● **WHAT YOU SHOULD DO**: Repeat the records below line for line, changing nothing.

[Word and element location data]
□ □ □

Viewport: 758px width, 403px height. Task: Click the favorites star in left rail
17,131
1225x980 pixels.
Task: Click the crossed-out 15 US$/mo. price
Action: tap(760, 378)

□ □ □

● **RESPONSE**:
Viewport: 758px width, 403px height. Task: Click the favorites star in left rail
17,131
1225x980 pixels.
Task: Click the crossed-out 15 US$/mo. price
Action: tap(760, 378)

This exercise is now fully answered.